Well-managed lakes are among the most productive ecosystems and provide the opportunity for sustainable development, helping to meet the needs for improved living standards in developing countries such as Ethiopia [4]. Nevertheless, related to a lack of the necessary awareness and poverty, human activities have severely degraded the ecosystems largely in developing countries, diminishing their ability to provide valuable ecosystem services and driving species to extinction, which is a matter of great concern. Though there is a growing recognition of the need for their conservation, lakes continue to be lost throughout the world [5], and half of the world’s lakes have been lost in the twentieth century [6]. With their rich, seasonally inundated soils, lakes have become “new agricultural frontiers” that provide important farming resources for a wide range of sectors [7]. That is the main reason why lake degradation and loss are likely to aggravate the socioeconomic pressures on the rural poor of the developing nations while reducing the options available for maintenance of environmental quality as the main consequence [8]. Poor lake water quality also adversely affects human health, economic health, and ecosystem health that are interrelated [9].

Ethiopia, with its different geological formations and climatic conditions, is endowed with over 15 natural lakes including Lake Dandi and many man-made reservoirs that constitute a valuable natural resource storing freshwater for domestic consumption, irrigation, and some industrial purposes, generating electricity, recreation, domestic animals, and supporting many species of harvestable fish and birds of great tourism attraction. However, some of these lakes are currently undergoing degradation both in quantity (e.g., Lake Abijata, Lake Haromaya, and Lake Chamo) and quality (e.g., Koka Reservoir and Lake Ziway) due to human activities, and Lake Dandi is not an exception. This study was conducted to assess the impacts of catchment land use land cover change on Lake Dandi.

2. Materials and Methods

2.1. Description of the Study Area

The study was conducted on number “8” shaped central highland natural freshwater Lake Dandi and its catchment that covers 820 ha and is located between 8°43′N–9°17′N and 37°47′E–38°20′E (Figure 1), about 108 Km, 60 Km, and 31 Km away from the capital (Addis Ababa), zonal town (Ambo), and district town (Ginchi), respectively [10]. Lake Dandi is the source of the Huluka River that constitutes the main source of water supply for Ambo town and its surroundings. Dandi District has a tropical climate with mean minimum and maximum temperatures of 9.6 C and 23.3 C, respectively [11]. The district has a total area of 79,939.29 ha lying at an average altitude between 2,000 ma.s.l and 3,288 ma.s.l and is divided into high land (29%) and moderate (71%) [12]. The annual average rainfall of the district is 900–1,400 mm, and rainfall of the area is bimodal, with unpredictable short rains from March to April and the main season ranging between June and September. The erratic nature of the rainfall in the area made farming unpredictable and generally put it at a low level of productivity [11]. Dandi district has 38 rural kebeles (local administrative units) and seven urban and semiurban out of which three towns, namely Ginchi, Asgori, and Boda, have municipal status [13]. The total population of the district is 167,132 with 84,476 males and 82,656 females [12].

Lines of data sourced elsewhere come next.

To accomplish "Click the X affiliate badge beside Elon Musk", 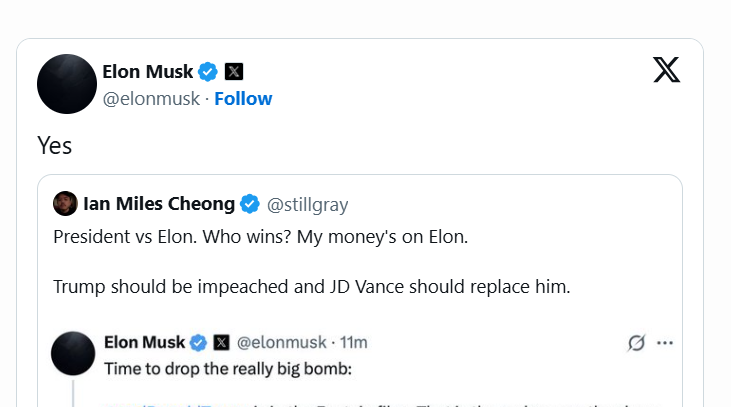I will pyautogui.click(x=234, y=71).
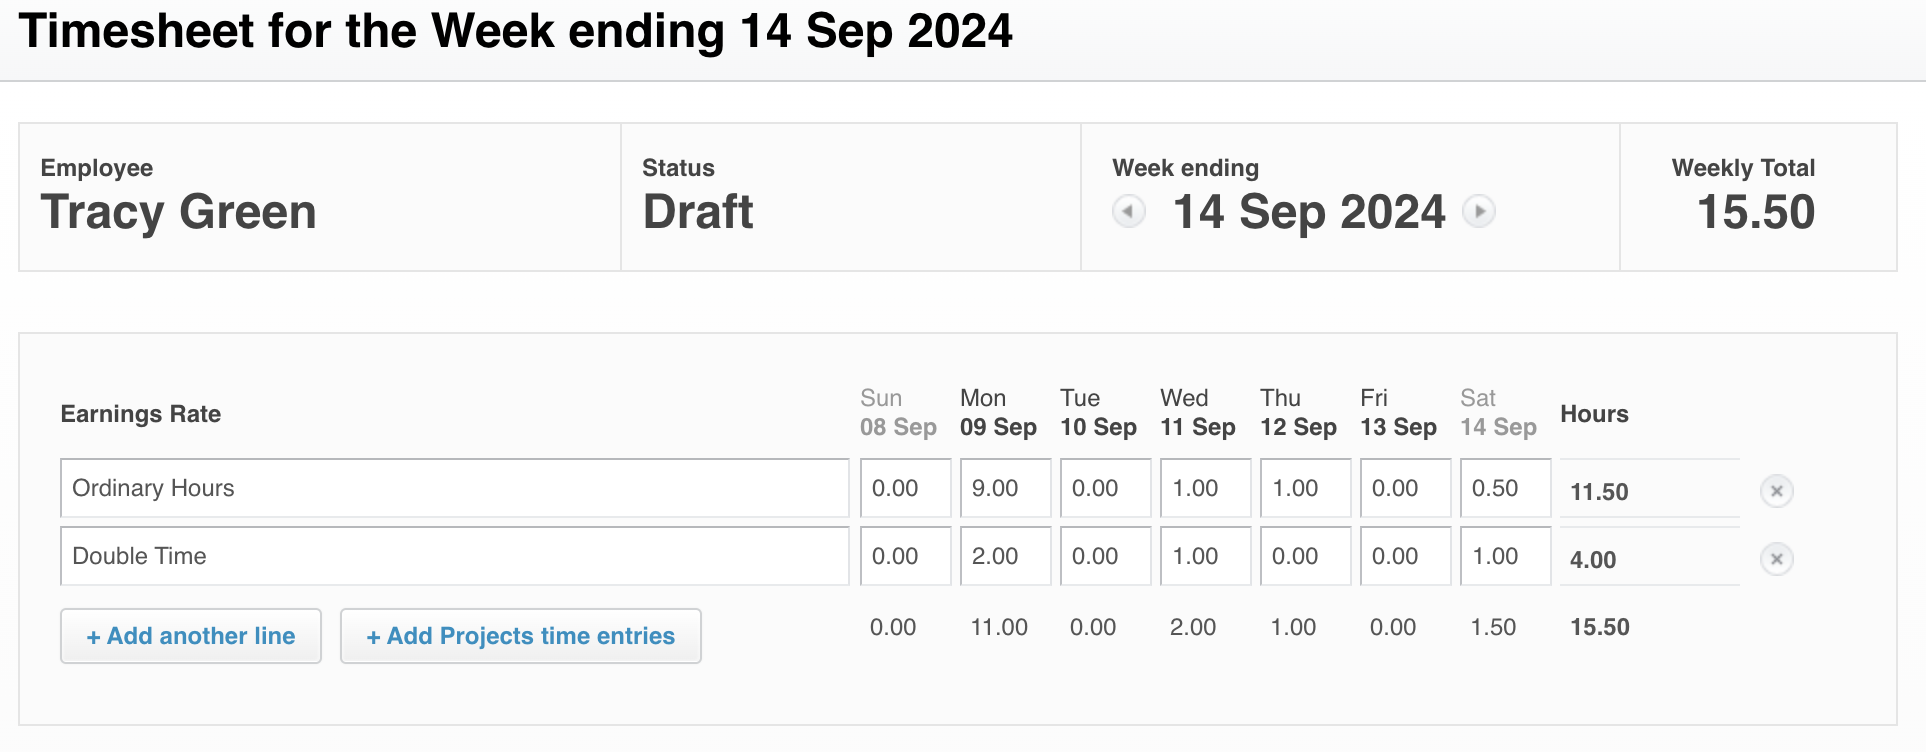
Task: Edit Ordinary Hours for Sat 14 Sep
Action: coord(1506,488)
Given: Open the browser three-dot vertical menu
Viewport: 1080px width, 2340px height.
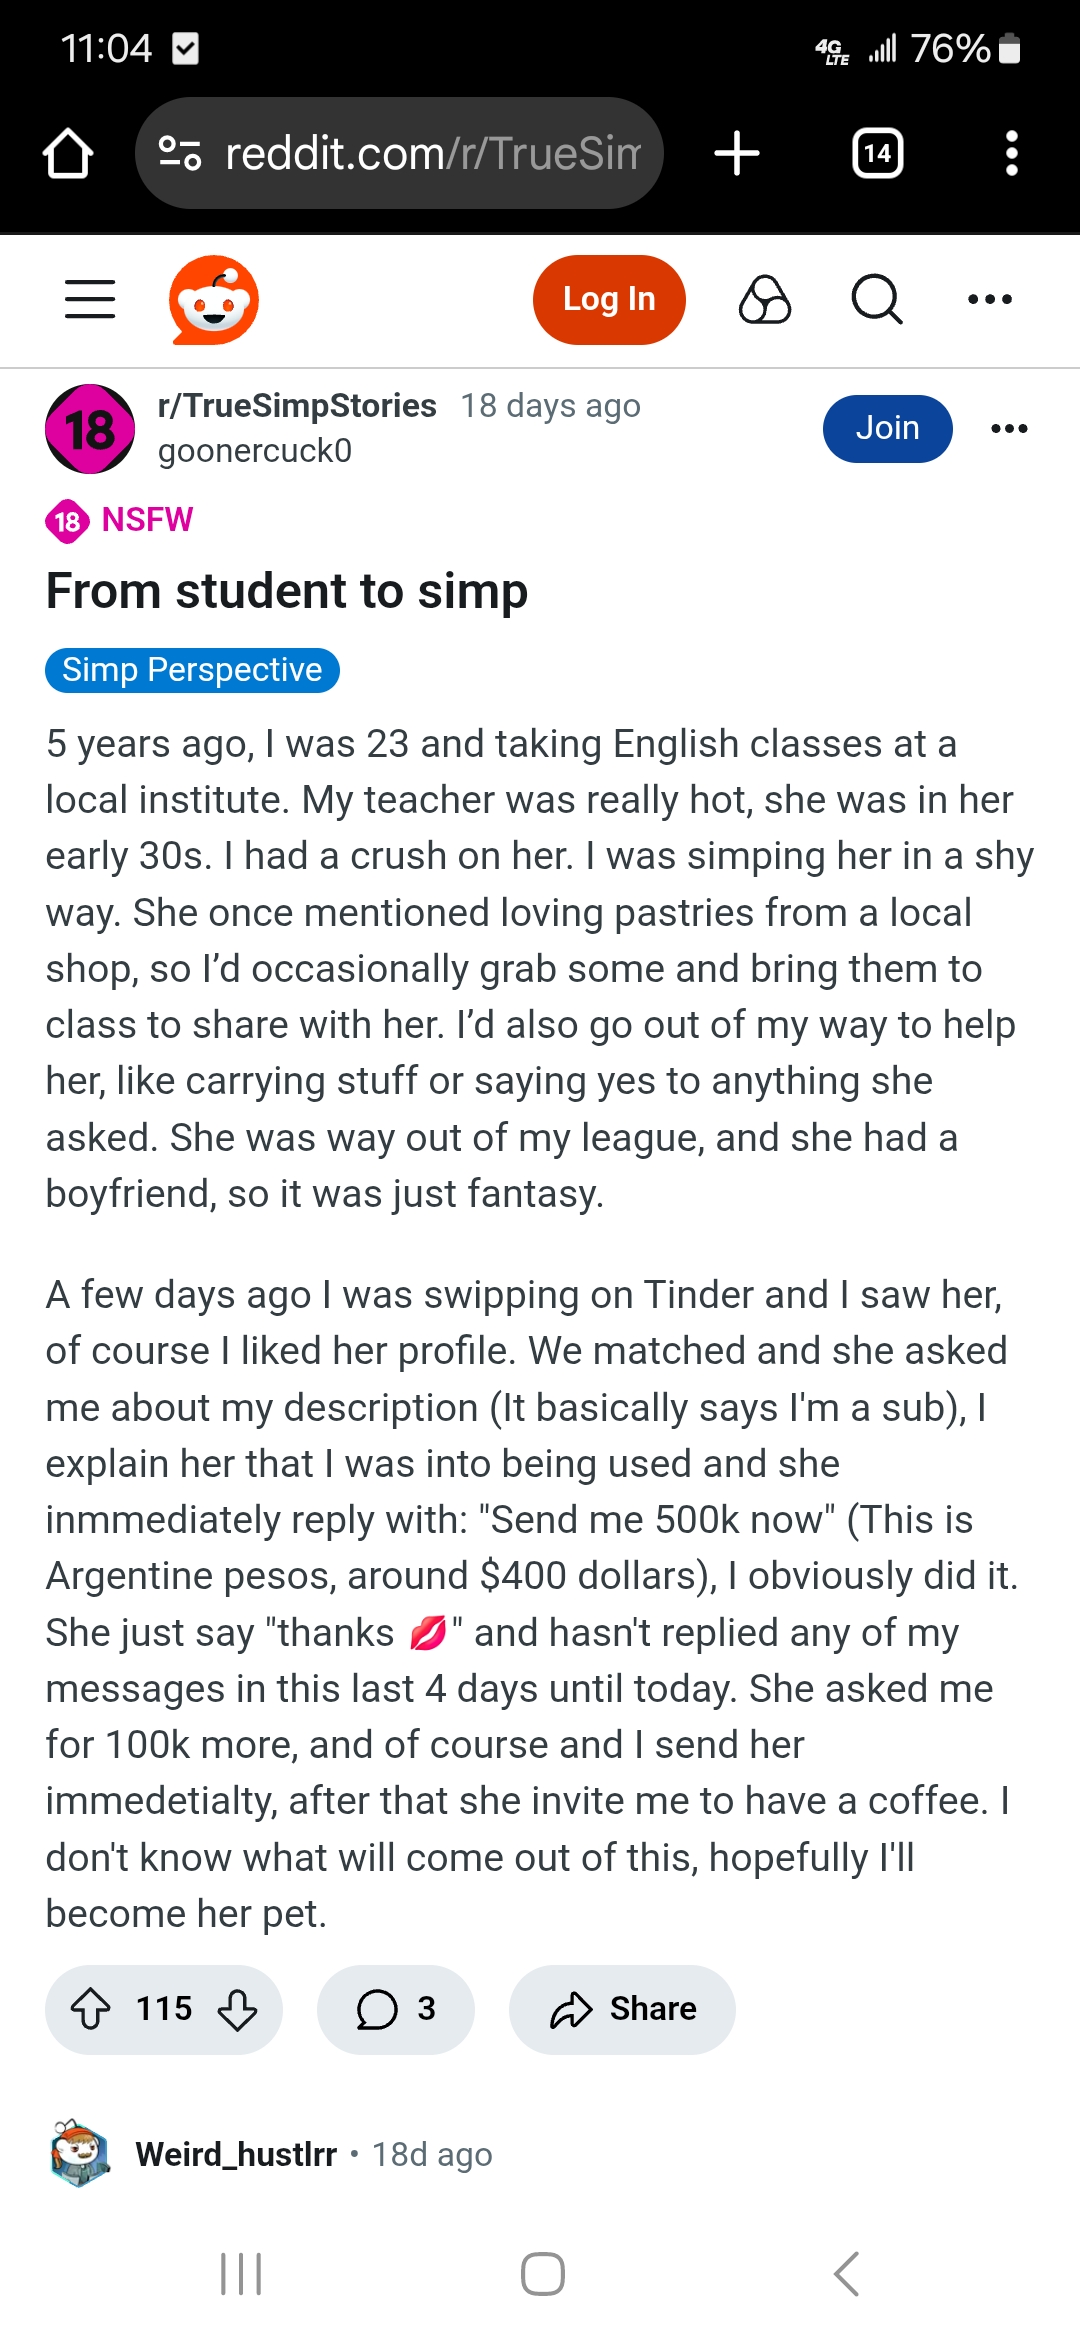Looking at the screenshot, I should tap(1011, 153).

The economic activities of the majority of the population of the district are characterized by mixed farming. The dominant economic activity in the Dandi district is agriculture that dominantly relies upon seasonal rainfall, while cash crops such as potatoes on the high land use small irrigations. The major crops grown in the district are teff, wheat, sorghum, and barley. Domesticated animals are also found in the district with a greater proportion comprising about 801,444 sheep, 160,641 cattle, 17,729 goats, 87,235 poultry, 21,744 horses, 2,199 mule, and 21,395 donkeys that serve as the major sources of income for the local community [11]. The natural vegetation in the study area was under heavy pressure related to the growing population, expansion of agricultural lands, fuel wood collection, and charcoal production for market [14].

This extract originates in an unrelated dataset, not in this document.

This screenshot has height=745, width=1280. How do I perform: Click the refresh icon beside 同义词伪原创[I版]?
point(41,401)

The agricultural practices are traditional and unsustainable adversely affecting the balance of the relationship between people, land, and their livelihoods patterns. The effect of this imbalance was manifested in the occurrence of unsustainable agricultural and natural resource management practices. These include cultivation of hillsides and steep slopes, deforestation of natural vegetation (forest and shrubs), diminishing of indigenous trees and wild animals, degradation and shrinkage of grazing areas, farming practices that facilitate soil and nutrient erosion, less water infiltration, and gully formations, which deteriorates land productivity.

2.2. Satellite Images

The impact of catchment land use land cover change on Lake Dandi was assessed from 1990 to 2020 based on LULC data of the study area obtained from time series of satellite images using remote sensing (multitemporal and differential resolution remote sensing data, which includes Landsat Thematic Mapper, Enhanced Thematic Mapper, and Operational Land Imager—TM, ETM, and OLI—images) from the United States Geological Survey (USGS).

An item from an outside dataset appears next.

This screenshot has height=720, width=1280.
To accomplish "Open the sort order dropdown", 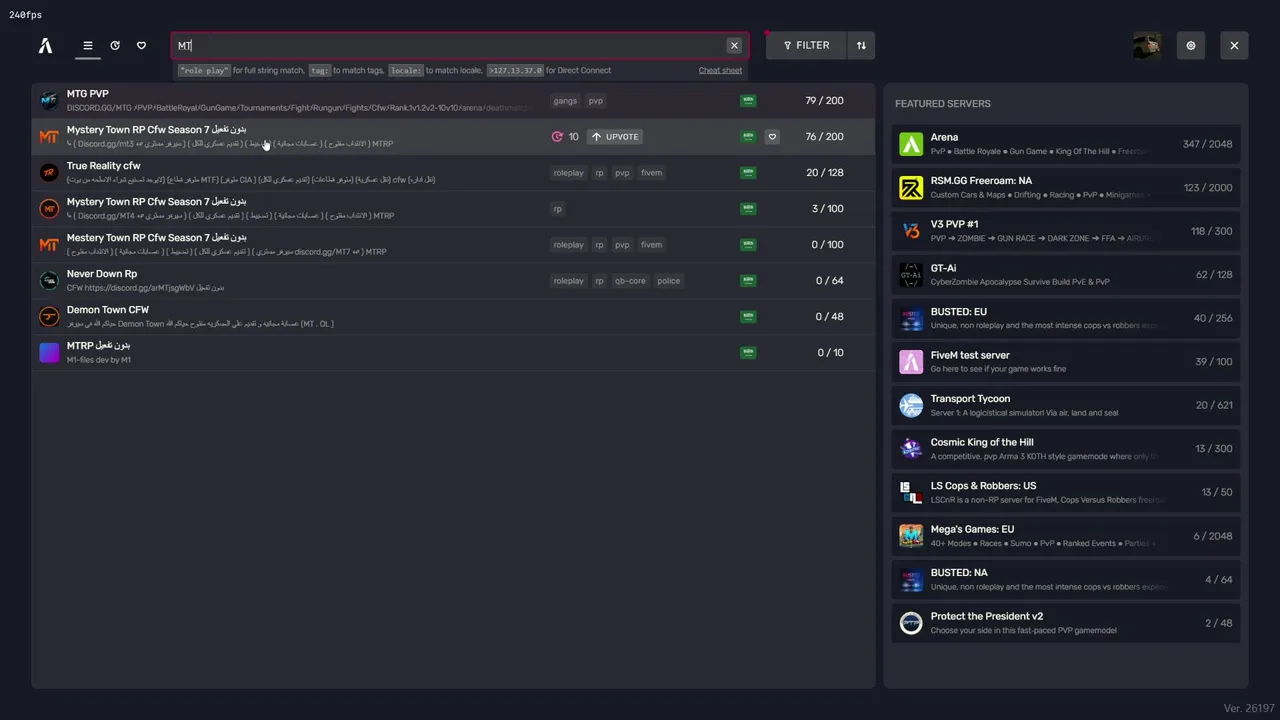I will pos(861,45).
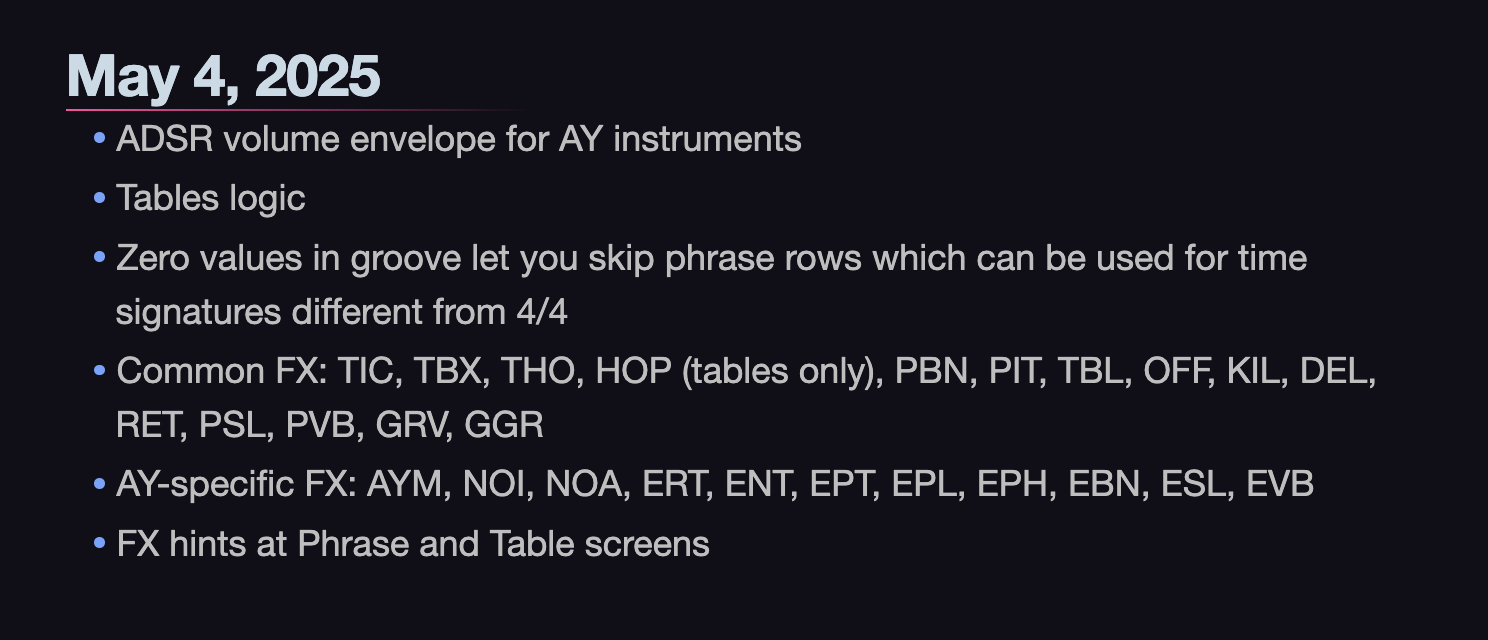Viewport: 1488px width, 640px height.
Task: Click the "AYM" effect code
Action: pyautogui.click(x=410, y=485)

Preprocessing of satellite images before detection of changes is a vital procedure and has the unique aim of building a more direct association between the biophysical phenomena on the ground and the acquired data [15]. Data were preprocessed in ERDAS Imagine for georeferencing and subsetting of the image on the basis of area of interest (AOI). Standard image processing techniques such as image extraction, rectification, restoration, atmospheric and sun angle correction, and radiometric correction and classification were used for the analysis of satellite imageries using ERDAS Imagine and impact tool software. Landsat imageries of three bands [11, 12, 15] for Landsat TM, whereas bands [11–13] to Landsat-8 were used in image enhancement to identify changes in land use/land cover features. All satellite images had an original format in TIFF. They were exported to image format in ERDAS Imagine 2015 software using the layer stack function. The images were georeferenced into the same map projection of WGS (World Geodetic System) 1984 Zone 37N.

All satellite images were subset for covering only the study area using the shape file of the study area. In order to interpret and discriminate surface features clearly, all satellite images were composed using red green blue (RGB) color composition. False color composites (FCC) of satellite imageries were prepared for the years 1990, 2000, 2010, and 2020 using band 4 (NIR), band 3 (Red), and band 2 (Green) combinations.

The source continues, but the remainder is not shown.